Geçen sayıda Farklılaşma-Çatışma-Travma hallerinden kökenini özetlemiştik.
Sorun farklılaşmada değil, doğal bir durum olan farklılaşmanın çatışmaya dönüştürülmesi ve travma halini almasıdır.
Burada çözümün düşünce ve sanat insanlarına düştüğünü dile getirmiştik.

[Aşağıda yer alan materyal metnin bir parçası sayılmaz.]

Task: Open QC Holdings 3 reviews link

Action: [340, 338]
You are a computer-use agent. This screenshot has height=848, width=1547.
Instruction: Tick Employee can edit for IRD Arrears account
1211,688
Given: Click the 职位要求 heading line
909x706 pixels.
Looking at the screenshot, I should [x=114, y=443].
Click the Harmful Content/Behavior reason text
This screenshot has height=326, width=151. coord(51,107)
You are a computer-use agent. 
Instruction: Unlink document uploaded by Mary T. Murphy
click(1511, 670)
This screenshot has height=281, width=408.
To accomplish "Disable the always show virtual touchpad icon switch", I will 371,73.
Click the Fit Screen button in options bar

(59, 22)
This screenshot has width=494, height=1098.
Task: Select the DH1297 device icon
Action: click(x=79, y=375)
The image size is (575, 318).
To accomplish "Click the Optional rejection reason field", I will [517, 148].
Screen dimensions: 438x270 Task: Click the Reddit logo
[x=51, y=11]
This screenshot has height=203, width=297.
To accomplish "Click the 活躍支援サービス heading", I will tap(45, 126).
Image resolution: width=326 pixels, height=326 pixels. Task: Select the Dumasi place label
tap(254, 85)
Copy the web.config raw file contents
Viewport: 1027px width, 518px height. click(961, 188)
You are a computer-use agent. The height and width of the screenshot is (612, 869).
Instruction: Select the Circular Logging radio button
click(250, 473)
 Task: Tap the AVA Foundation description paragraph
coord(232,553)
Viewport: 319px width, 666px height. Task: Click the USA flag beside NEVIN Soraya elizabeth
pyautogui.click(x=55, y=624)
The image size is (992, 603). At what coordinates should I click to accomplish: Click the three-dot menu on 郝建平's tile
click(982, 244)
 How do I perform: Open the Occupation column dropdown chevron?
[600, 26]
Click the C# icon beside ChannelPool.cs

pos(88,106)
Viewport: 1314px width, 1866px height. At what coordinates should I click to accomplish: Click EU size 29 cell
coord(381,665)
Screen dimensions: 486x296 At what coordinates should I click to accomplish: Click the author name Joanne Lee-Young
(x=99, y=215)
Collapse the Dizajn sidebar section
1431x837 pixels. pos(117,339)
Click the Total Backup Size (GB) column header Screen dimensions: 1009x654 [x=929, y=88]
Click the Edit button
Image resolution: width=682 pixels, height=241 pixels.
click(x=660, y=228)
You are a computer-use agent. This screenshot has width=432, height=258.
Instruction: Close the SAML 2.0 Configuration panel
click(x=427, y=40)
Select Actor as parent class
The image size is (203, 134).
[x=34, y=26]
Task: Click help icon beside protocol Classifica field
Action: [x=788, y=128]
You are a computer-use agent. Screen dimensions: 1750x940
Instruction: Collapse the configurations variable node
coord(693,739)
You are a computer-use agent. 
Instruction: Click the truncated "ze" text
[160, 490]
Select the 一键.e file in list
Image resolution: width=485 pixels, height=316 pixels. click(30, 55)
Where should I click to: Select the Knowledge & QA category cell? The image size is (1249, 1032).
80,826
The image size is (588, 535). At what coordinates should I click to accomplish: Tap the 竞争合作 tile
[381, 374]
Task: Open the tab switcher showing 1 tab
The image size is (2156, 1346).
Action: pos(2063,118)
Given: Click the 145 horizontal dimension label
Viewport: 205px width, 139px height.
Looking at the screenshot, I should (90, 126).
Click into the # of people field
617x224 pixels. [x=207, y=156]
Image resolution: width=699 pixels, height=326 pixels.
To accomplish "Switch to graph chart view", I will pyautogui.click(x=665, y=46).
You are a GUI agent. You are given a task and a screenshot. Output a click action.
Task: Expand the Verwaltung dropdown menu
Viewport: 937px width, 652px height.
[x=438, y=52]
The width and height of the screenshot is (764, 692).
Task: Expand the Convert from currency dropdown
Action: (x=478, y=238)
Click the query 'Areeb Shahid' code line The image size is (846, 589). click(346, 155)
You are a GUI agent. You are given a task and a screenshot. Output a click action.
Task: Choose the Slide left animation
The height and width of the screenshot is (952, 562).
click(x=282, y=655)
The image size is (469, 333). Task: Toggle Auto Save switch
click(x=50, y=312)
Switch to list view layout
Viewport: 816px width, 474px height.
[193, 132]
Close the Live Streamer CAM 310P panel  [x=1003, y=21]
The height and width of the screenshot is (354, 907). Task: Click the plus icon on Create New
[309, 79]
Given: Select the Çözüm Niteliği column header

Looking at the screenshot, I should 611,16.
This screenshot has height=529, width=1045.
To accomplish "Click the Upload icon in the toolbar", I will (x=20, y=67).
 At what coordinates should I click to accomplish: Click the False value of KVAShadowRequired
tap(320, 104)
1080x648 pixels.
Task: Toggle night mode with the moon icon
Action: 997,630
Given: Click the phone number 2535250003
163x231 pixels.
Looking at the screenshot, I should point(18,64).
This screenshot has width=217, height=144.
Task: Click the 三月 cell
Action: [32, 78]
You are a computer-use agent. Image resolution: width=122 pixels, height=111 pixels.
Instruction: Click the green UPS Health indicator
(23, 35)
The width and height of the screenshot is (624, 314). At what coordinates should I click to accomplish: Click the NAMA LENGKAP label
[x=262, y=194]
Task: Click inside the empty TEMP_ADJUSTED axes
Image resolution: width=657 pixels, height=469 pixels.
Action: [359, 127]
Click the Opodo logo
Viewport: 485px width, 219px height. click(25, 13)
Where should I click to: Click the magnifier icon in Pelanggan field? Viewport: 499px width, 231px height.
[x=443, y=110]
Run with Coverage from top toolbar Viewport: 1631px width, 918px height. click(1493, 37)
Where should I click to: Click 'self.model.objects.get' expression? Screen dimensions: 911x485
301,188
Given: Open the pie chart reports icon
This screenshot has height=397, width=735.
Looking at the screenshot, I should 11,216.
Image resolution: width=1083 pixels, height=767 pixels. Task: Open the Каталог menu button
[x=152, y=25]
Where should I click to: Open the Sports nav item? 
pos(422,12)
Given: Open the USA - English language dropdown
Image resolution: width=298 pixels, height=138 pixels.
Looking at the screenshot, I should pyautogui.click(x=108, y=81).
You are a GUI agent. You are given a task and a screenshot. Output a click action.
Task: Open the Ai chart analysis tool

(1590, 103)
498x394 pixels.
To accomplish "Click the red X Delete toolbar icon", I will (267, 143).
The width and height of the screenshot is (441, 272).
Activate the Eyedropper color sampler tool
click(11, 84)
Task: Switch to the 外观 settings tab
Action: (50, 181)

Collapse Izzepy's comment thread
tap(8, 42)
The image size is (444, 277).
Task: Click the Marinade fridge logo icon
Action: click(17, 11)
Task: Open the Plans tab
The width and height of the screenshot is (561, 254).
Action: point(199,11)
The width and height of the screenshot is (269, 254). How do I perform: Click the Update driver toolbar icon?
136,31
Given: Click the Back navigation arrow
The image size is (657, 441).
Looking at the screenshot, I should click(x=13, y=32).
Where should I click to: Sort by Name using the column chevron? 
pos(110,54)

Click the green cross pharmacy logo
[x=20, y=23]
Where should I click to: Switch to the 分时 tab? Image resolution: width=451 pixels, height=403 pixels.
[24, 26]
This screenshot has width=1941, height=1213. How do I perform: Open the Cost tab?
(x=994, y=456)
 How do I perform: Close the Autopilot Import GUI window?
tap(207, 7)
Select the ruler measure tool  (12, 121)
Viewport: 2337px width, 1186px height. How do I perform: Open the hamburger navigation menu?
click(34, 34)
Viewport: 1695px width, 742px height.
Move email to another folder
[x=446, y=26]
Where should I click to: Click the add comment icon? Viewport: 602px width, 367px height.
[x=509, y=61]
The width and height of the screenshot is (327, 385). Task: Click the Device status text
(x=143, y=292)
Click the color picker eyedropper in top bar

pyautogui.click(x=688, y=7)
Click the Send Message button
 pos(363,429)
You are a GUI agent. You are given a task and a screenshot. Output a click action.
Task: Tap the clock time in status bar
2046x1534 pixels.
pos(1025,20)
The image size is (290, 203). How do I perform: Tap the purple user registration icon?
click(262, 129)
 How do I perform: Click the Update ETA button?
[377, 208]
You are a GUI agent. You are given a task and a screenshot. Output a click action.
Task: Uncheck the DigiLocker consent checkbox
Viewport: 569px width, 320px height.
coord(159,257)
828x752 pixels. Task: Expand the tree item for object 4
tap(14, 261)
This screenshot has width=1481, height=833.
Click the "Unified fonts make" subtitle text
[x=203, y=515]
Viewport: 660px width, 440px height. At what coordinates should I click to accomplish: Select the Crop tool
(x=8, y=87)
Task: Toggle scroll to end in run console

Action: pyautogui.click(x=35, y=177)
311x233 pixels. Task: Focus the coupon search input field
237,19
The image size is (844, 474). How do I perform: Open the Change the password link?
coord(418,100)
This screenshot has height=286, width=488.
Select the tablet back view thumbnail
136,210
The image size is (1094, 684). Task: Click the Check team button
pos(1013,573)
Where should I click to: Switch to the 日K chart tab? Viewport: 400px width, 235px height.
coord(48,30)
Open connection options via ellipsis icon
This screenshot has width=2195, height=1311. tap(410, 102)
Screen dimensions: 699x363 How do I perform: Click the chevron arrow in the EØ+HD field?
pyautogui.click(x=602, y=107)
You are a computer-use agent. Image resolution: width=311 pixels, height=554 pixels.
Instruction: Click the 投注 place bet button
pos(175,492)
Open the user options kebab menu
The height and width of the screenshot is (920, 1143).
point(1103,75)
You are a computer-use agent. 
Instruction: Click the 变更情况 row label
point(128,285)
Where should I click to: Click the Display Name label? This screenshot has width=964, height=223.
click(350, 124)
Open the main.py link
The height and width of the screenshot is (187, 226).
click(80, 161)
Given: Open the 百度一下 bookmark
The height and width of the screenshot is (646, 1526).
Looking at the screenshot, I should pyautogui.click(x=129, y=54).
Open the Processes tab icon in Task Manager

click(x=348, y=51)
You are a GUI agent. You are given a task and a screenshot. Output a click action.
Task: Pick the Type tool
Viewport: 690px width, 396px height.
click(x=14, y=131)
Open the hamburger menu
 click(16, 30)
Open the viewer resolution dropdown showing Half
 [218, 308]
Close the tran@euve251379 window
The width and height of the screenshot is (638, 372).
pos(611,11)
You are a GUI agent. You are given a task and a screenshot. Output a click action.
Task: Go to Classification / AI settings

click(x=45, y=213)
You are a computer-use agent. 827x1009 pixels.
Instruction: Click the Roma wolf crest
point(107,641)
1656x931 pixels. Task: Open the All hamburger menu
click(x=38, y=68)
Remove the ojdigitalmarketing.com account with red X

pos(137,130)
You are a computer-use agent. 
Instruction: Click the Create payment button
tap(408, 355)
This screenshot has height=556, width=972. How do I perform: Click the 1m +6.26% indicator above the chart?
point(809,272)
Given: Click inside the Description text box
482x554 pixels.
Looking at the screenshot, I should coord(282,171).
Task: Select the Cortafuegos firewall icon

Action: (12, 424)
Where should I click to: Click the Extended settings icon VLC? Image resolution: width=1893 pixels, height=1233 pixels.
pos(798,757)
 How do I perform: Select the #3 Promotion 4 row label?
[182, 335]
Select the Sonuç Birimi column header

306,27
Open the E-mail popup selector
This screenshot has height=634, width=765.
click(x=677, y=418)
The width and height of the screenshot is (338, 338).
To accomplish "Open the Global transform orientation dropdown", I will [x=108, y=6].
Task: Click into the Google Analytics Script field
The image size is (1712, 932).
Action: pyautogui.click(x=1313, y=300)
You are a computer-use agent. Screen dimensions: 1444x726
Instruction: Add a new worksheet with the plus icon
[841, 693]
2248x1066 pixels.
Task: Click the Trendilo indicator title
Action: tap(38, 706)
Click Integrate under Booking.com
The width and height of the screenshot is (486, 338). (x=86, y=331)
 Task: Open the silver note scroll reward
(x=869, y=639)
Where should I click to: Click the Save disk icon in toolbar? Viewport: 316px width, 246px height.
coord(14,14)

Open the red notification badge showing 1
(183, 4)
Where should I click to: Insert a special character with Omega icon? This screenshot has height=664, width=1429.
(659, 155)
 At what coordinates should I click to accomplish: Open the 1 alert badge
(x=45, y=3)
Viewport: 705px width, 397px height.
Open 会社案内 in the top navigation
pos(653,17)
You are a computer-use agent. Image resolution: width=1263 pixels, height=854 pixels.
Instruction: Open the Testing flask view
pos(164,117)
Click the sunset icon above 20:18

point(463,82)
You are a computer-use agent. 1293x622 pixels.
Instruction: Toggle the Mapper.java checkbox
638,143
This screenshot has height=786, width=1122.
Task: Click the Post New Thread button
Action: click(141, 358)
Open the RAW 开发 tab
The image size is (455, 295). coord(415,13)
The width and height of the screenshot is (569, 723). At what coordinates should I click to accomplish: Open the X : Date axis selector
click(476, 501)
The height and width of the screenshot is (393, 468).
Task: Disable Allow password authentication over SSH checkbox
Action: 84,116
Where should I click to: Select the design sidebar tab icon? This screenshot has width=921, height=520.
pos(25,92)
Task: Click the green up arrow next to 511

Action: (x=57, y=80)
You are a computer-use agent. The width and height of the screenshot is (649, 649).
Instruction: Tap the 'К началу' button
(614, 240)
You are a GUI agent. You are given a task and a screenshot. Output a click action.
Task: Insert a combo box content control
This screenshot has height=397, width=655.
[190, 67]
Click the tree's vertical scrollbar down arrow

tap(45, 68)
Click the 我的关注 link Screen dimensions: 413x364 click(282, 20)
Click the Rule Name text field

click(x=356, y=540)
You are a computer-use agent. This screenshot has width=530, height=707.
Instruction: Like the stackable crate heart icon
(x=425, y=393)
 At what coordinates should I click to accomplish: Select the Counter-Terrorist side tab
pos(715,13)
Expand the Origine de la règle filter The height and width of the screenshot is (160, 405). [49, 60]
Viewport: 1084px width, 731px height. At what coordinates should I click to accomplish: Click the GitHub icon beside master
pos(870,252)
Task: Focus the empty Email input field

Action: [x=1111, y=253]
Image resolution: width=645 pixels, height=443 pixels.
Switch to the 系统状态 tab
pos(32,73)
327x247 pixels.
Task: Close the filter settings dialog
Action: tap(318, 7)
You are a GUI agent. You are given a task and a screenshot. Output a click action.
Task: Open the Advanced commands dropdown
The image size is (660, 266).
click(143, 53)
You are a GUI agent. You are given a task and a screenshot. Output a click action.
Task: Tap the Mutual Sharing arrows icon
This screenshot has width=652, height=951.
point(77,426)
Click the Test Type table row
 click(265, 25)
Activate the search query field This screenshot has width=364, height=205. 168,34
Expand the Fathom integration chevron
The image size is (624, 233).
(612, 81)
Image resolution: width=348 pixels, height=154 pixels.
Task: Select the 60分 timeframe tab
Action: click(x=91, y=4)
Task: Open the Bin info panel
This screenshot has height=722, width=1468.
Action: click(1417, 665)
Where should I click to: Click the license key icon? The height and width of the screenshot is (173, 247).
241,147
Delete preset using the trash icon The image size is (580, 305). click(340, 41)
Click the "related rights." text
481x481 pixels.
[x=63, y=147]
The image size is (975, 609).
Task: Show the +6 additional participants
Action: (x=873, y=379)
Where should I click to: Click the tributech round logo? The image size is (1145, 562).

Buna göre; Gelişen bilimsel düşünce metotları ile vahyin temel kavramlarının yeniden idrak edilmesi gerekmektedir. Bu konudaki çalışmalar son elli yılda ivme kazanmıştır. Lakin gerek diğer uygarlıklar karşısında varlık mücadelesinde geriden gelinmesi, gerekse İslam toplumlarında eğitim-kültür düzeyinin düşüklüğü çözümü zorlaştırmaktadır. Bir başka zorluk da mevcut çatışma ve travmadan nemalanan siyaset, tarikat ve grup önderlerinin statükoyu koruma çabasıdır. Ayrıca değişim ve gelişmenin getireceği inkılaba karşı muhafazakâr (tutucu) direnç de önemli bir engeldir. Özellikle bu grup “örf” “anane” ve “geleneklere” bağlılığı tezlerine payanda olarak kullanmaktadır.
Ancak bu zorluklar zamanla aşılacak, su akacak yolunu bulacaktır. Bu kaçınılmazdır. Çünkü bu Allah’ın vaadidir (Saff 8) ve İslam, -Muhammed İkbal’in ifadesiyle- savunmasını yapmamış ve son sözünü henüz söylememiştir.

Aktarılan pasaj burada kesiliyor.